World Athletics president Lord Sebastian Coe, on Wednesday, vowed to lead a clean-up of his beleaguered IAAF. The two-time Olympic 1500m champion was
World Athletics president Lord Sebastian Coe, on Wednesday, vowed to lead a clean-up of his beleaguered IAAF.
The two-time Olympic 1500m champion was addressing the Commons culture, media and sport committee in London.
The newly-elected IAAF president told the select committee of MPs that there had been too much power shared by too few people and that the organisation now needs to rebuild its reputation, although trust might be difficult to achieve in the short term.
Lord Coe said: “ I’m happy to concede here, was too much power vested in too few people within the organisation? Yes, clearly, and is that the case probably within the traditional structures across sport? Yes. Can those be changed? They have to be, because we have to lower the walls, we cannot have a situation where you are not able to properly interrogate and make sure the right systems are in place, will I put those systems in place? Yes. Can those changes be made quickly? Yes they can. Can we return to trust ? That’s going to take far longer.”
It’s has been a difficult and controversial time for Lord Coe since he was elected in August.
His predecessor Lamine Diack and the IAAF’s former doping chief Gabriel Dolle are under investigation for accepting bribes for doping cover-ups.
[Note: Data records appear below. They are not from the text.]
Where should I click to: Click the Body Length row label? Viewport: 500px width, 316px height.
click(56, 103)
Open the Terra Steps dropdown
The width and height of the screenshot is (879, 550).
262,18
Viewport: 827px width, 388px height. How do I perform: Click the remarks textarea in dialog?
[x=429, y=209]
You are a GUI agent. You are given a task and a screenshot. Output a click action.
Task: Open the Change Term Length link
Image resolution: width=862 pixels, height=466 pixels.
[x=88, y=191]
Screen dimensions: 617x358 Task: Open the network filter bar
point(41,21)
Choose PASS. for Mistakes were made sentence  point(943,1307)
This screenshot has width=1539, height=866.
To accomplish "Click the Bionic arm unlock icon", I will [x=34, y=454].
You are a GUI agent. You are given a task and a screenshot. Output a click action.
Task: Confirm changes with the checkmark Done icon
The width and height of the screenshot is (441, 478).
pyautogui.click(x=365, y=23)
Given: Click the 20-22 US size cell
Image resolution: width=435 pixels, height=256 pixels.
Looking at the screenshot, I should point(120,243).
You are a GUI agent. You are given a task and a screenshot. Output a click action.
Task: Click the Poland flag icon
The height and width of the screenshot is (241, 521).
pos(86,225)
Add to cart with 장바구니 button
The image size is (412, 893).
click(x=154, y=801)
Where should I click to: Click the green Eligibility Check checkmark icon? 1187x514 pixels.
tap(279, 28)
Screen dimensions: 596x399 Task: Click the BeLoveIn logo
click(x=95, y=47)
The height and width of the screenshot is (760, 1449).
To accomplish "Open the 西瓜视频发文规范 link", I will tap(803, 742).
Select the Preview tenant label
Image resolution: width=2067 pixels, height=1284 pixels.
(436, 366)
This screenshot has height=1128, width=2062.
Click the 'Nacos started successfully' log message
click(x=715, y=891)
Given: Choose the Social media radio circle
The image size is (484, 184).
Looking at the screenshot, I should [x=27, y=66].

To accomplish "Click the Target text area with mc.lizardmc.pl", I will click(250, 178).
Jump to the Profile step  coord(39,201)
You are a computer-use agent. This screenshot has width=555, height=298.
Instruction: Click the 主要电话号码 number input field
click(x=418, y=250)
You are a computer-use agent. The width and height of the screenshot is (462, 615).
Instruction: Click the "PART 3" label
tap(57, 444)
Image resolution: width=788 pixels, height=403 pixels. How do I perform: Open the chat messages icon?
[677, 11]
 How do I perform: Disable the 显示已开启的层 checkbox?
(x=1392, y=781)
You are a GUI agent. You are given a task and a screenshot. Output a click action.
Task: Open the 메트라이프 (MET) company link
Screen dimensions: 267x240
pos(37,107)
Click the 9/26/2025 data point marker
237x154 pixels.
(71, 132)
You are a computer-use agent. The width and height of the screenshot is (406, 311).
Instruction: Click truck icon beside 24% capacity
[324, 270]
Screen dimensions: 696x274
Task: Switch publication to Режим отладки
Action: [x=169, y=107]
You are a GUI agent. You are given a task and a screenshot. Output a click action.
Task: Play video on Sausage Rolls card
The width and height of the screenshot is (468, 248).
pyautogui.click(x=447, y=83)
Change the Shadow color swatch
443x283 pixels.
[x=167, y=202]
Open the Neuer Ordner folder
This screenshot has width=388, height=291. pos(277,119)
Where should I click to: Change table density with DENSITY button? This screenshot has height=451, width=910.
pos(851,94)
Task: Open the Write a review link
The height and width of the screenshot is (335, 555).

Russia has been banned from all international athletics competitions after a damning World Anti Doping Agency report detailed systematic and state-sponsored doping.
Lord Coe added that Russia would not be permitted to return to international competition until it had met strict anti-doping testing standards.
Last month 59-year-old Coe stepped down from ambassadorial role with US sportswear giant Nike, worth 140,000 euros a year, following claims he had lobbied Diack for the company’s home town to be awarded the 2021 athletics World Championships.
It was awarded eventually to Eugene, Oregon without a bidding process.
The IAAF’s ethics committee cleared him to continue his commercial activities, and although Coe claimed their was no conflict of interest, decided to end his 38-year relationship with the company saying it had become a ‘‘distraction’‘ to the 18-hour days he and his team were working to ‘‘steady the ship’‘.